Among the circumstances introduced in evidence by the appellants *Page 494 to show the execution and contents of the trust deed of June 14, 1847, and the deed of May 22, 1849, are the following: The original record books from the county clerk's office containing the record of said instruments; evidence that the record of the instruments was wholly in the handwriting of Oscar Farish, then county clerk of Galveston County; that said Farish held said office continually from 1840 to 1869; that he was a careful clerk and copyist, well acquainted with Levi Jones, J.S. Sydnor, and their handwritings; had frequent business dealings with them, and as county clerk recorded many instruments executed by them, and was never suspected of transcribing a false instrument in said records; that Jones, Sydnor, Farish, and all parties and witnesses in said instruments were long since dead, and that search for the originals thereof had been repeatedly and fruitlessly made; that Levi Jones for many years after the execution of said instruments lived on Galveston Island, and that he never after the date of the deed made by Farish to Sydnor claimed any part of the land conveyed thereby, nor paid any taxes thereon.
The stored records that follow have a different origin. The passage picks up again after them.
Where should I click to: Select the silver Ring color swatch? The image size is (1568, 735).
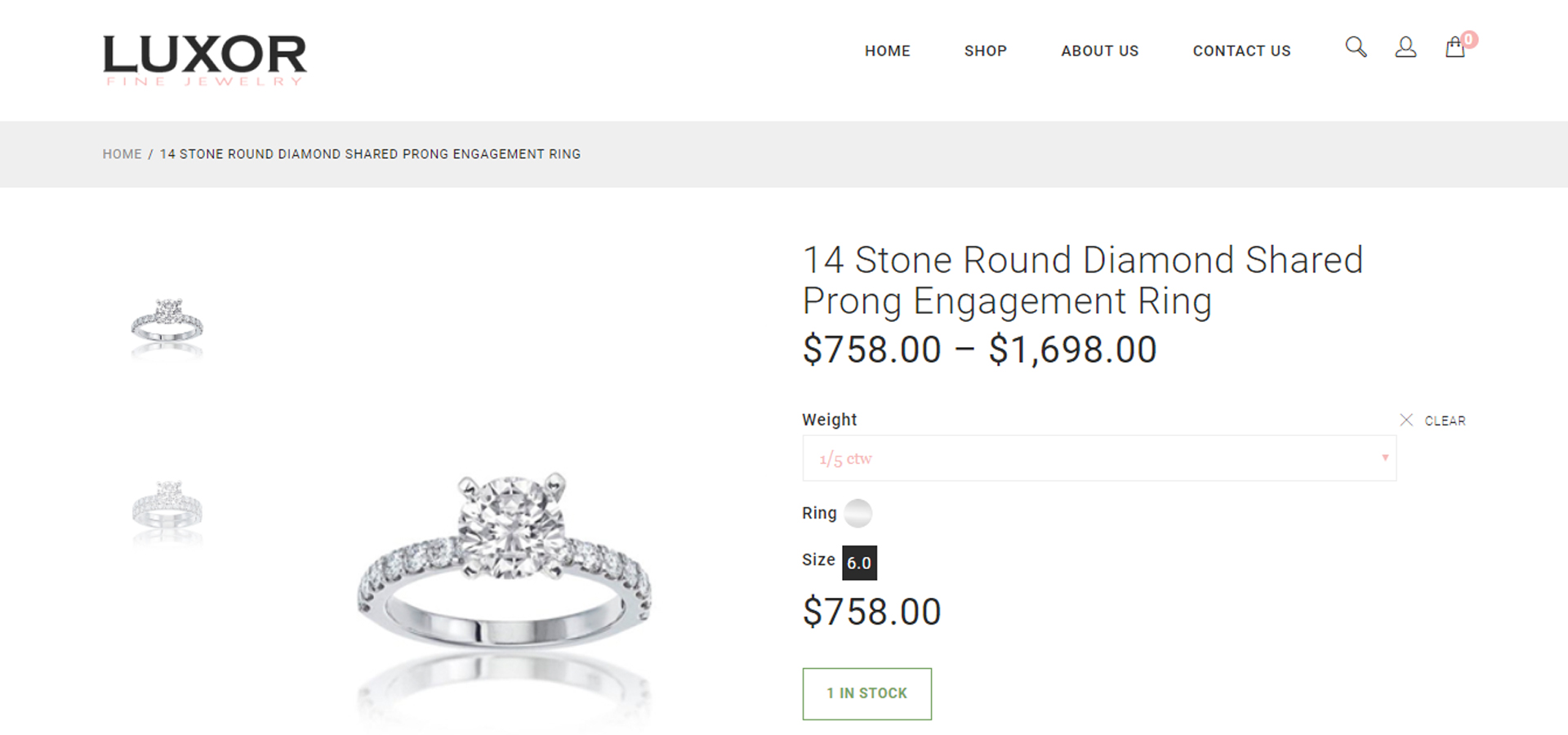pos(858,513)
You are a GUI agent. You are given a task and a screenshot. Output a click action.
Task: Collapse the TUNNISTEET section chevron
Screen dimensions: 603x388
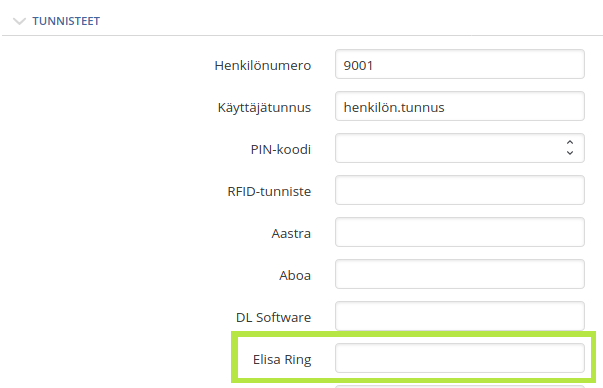(x=19, y=21)
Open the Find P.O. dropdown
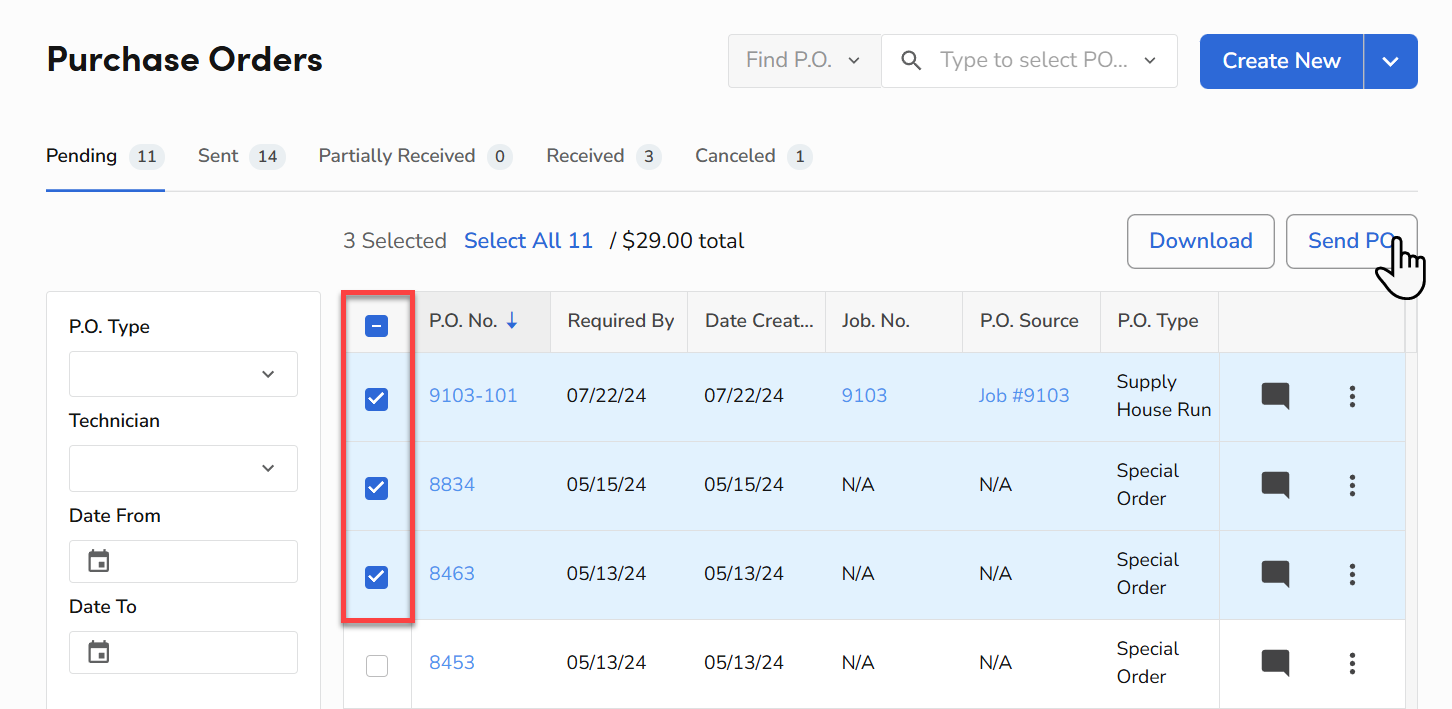Image resolution: width=1452 pixels, height=709 pixels. [x=804, y=60]
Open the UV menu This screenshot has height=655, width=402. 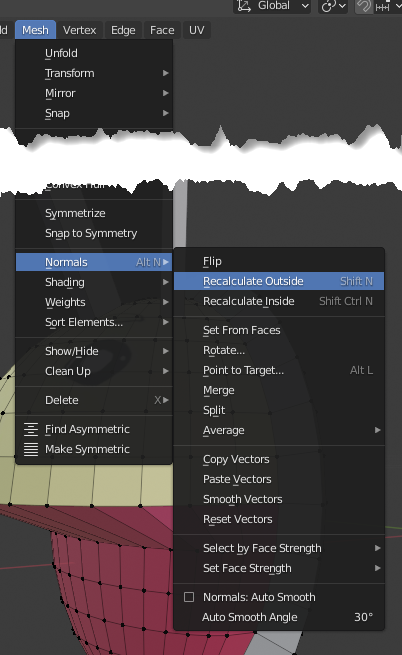[x=196, y=30]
That after Sydnor's purchase at the trust sale he went into possession of section 2, of which the land in controversy is a part, claiming it as his own, paying taxes thereon, established a beautiful home upon it, where he resided with his family nine or ten years, after which he moved with his family and established a home on another part of said subdivision, and lived there for some time; that his title to the property was never questioned by any one from the date of his deed to the time of his death; that after his death the property covered by said deed was inventoried by the executor of his estate, who paid taxes on it and claimed it as the property of the estate until it was allotted in the partition to the appellant, Sallie S. Baylor; that it has ever since been claimed by Mrs. Baylor, and that for years she has paid through her agents taxes thereon, claiming the property as her own. There was other testimony introduced tending to show the execution and contents of said instruments, but we have recited enough to demonstrate that the trial court erred in withdrawing from the jury the issue as to their execution and peremptorily instructing a verdict against appellants. For which error the judgment of the trial court is reversed and the cause remanded.